10. M. A… fait valoir qu’il craint d’être persécuté en cas de retour dans son pays d’origine. Toutefois, le requérant, dont la demande d’asile a été, au demeurant, rejetée par une décision du directeur général de l’OFPRA en date du 27 avril 2022, confirmée par une décision de la CNDA en date du 30 décembre 2022, ne livre, à l’appui de ses assertions, aucun développement étayé, personnalisé et crédible sur les craintes dont il se prévaut. Ainsi, M. A… n’apporte aucun élément sérieux et convaincant permettant de considérer qu’il encourrait dans le cas d’un retour dans son pays d’origine, de manière suffisamment personnelle, certaine et actuelle, des menaces quant à sa vie ou sa personne ou des traitements prohibés par l’article 3 de la convention européenne de sauvegarde des droits de l’homme et des libertés fondamentales. Par suite, le moyen tiré de la méconnaissance des stipulations de l’article 3 de la convention européenne de sauvegarde des droits de l’homme et des libertés fondamentales doit être écarté.
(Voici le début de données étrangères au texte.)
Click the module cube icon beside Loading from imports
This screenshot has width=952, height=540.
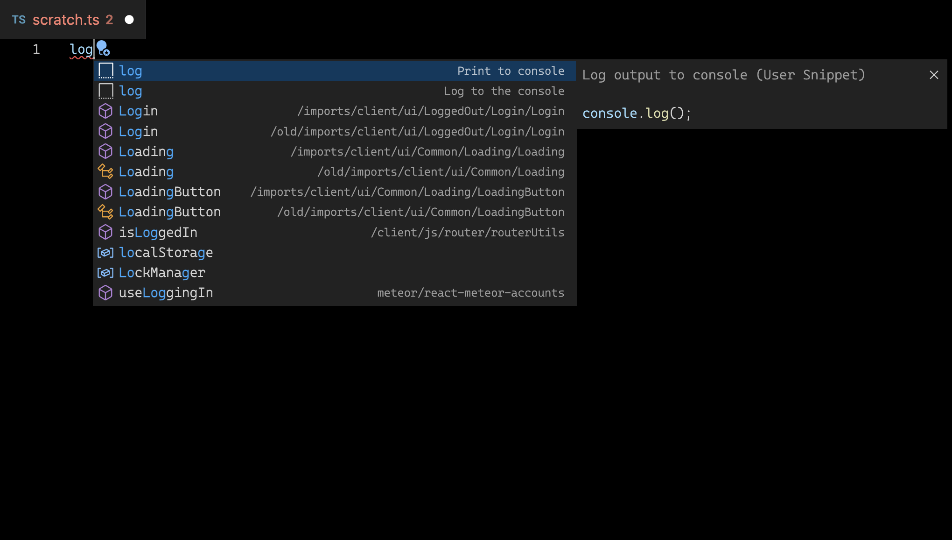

11. Il résulte de tout ce qui précède que les conclusions à fin d’annulation présentées par M. A… doivent être rejetées, ainsi que, par voie de conséquence, celles présentées à fin d’injonction et au titre des dispositions de l’article L. 761-1 du code de justice administrative et de l’article 37 de la loi du 10 juillet 1991.
DECIDE :
Article 1er : M. A… est admis au bénéfice de l’aide juridictionnelle à titre provisoire.
Article 2 : La requête de M. A… est rejetée.
Article 3 : La présente décision sera notifiée à M. C… et au préfet de police.
Délibéré après l’audience du 9 octobre 2025, à laquelle siégeaient :
Mme Amat, présidente,
M. Raimbault, premier conseiller,
Mme Desmoulière, conseillère.
Rendu public par mise à disposition au greffe le 23 octobre 2025.
La présidente-rapporteure,
Signé
N. Amat
L’assesseur le plus ancien,
Signé
G. Raimbault
La greffière,
Signé
L. Thomas
La République mande et ordonne au préfet de police en ce qui le concerne ou à tous commissaires de justice à ce requis en ce qui concerne les voies de droit commun contre les parties privées, de pourvoir à l’exécution de la présente décision.